WHAT YOU HAVE TO DO
The expected output is the line bearing "Instruction: Save the Cancel Order dialog" followed by all remaining lines of the records, each restated word for word.

___ ENTRIES SHOWN

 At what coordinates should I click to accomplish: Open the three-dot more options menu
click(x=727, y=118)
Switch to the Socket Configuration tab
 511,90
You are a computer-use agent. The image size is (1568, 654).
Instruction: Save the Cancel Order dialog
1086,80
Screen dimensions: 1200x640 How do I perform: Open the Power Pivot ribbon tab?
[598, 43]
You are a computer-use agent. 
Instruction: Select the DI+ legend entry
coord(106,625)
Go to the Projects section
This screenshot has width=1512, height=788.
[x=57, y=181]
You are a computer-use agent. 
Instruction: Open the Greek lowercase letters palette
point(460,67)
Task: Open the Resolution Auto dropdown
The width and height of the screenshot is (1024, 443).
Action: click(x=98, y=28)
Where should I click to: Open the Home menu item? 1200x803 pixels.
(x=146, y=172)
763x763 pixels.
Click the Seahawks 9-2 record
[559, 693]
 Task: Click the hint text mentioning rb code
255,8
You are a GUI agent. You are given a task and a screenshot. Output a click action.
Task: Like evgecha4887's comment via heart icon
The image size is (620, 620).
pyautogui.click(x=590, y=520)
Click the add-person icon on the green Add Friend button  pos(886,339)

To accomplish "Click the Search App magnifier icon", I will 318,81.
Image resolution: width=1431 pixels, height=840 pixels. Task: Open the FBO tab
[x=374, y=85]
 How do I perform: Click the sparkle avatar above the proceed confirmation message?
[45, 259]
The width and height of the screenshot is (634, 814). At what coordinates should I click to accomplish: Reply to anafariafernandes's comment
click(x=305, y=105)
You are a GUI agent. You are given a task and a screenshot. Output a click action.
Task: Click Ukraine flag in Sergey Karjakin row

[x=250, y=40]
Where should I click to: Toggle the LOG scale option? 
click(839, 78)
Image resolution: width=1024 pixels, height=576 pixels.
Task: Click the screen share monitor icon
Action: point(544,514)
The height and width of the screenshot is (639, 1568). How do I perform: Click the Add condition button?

______

TASK RESPONSE
Instruction: Save the Cancel Order dialog
1086,80
Screen dimensions: 1200x640 How do I perform: Open the Power Pivot ribbon tab?
[598, 43]
You are a computer-use agent. 
Instruction: Select the DI+ legend entry
coord(106,625)
Go to the Projects section
This screenshot has width=1512, height=788.
[x=57, y=181]
You are a computer-use agent. 
Instruction: Open the Greek lowercase letters palette
point(460,67)
Task: Open the Resolution Auto dropdown
The width and height of the screenshot is (1024, 443).
Action: click(x=98, y=28)
Where should I click to: Open the Home menu item? 1200x803 pixels.
(x=146, y=172)
763x763 pixels.
Click the Seahawks 9-2 record
[559, 693]
 Task: Click the hint text mentioning rb code
255,8
You are a GUI agent. You are given a task and a screenshot. Output a click action.
Task: Like evgecha4887's comment via heart icon
The image size is (620, 620).
pyautogui.click(x=590, y=520)
Click the add-person icon on the green Add Friend button  pos(886,339)

To accomplish "Click the Search App magnifier icon", I will 318,81.
Image resolution: width=1431 pixels, height=840 pixels. Task: Open the FBO tab
[x=374, y=85]
 How do I perform: Click the sparkle avatar above the proceed confirmation message?
[45, 259]
The width and height of the screenshot is (634, 814). At what coordinates should I click to accomplish: Reply to anafariafernandes's comment
click(x=305, y=105)
You are a GUI agent. You are given a task and a screenshot. Output a click action.
Task: Click Ukraine flag in Sergey Karjakin row

[x=250, y=40]
Where should I click to: Toggle the LOG scale option? 
click(839, 78)
Image resolution: width=1024 pixels, height=576 pixels.
Task: Click the screen share monitor icon
Action: point(544,514)
The height and width of the screenshot is (639, 1568). How do I perform: Click the Add condition button?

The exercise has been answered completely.